While the exact factors that go into a search rating are closely held, some general guidelines that never go out of SEO fashion include:

  • The copy has strong keywords, which are phrases you might expect visitors to enter when searching for your services. (But don’t try to fool search engines by blanketing your content repeatedly with the same keywords — search engines don’t like that.)
  • Each page has a brief “Description” tag that summarizes the content.
  • The copy is logically ordered and employs heading tags that indicate main topics (H1) and subtopics (H2, H3).
  • Page URLs and titles reflect the content of the page. For example, an area about employment law has a web address like “www.yoursite/employment-law” and a title like “Employment Law Experts.”
  • The site:
    • Loads swiftly and avoids overly large media elements.
    • Is easy to navigate and has a good user experience.
    • Is mobile-friendly.
    • Is accessible — meaning it is friendly to assistive technologies, such as screen-reading software and large print.

This SEO primer from Google states that “A site with a good reputation is trustworthy. Cultivate a reputation for expertise and trustworthiness in a specific area. … Expertise and authoritativeness of a site increases its quality. Be sure that content on your site is created or edited by people with expertise in the topic. For example, providing expert or experienced sources can help users understand articles' expertise.”
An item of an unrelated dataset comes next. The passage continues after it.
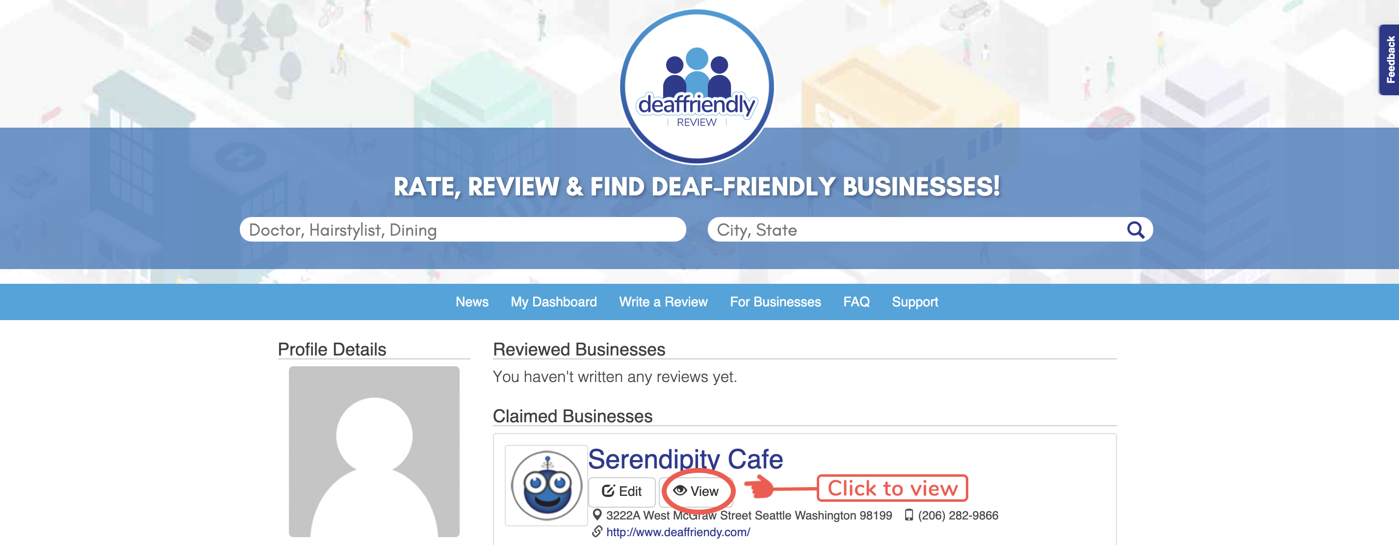Open the FAQ page
The width and height of the screenshot is (1399, 545).
[x=856, y=302]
These practices, in turn, help build the site’s expertise, authority and trust, or E-A-T score.


To build a strong E-A-T score, many experts suggest regularly adding content that demonstrates the site’s expertise.

How does a busy firm do this? It takes a little thought and planning, but once a workflow is set up, it can be as easy as posting to Facebook.

 “The content that you showcase on your website through your blog is one of the most critical ways that the Google bots, and potential clients, make a determination regarding whether or not you have the authority or expertise to be placed at the top of the Google search engine results, or get hired,” says Annette Choti, author of Click Magnet: The Ultimate Digital Marketing Guide for Law Firms. “Providing consistent and compelling content allows you to rise above your competitors and truly demonstrate your trustworthiness and reliability on a particular subject area.”

Posts can be on subjects beyond the legal arena. For example, if your practice focuses on estate planning, and you want to show in searches for high-net-worth communities, write about dining or shopping experiences there. Does the community have a farmers’ market? Create a post about the quality of the produce and how much the office enjoyed it.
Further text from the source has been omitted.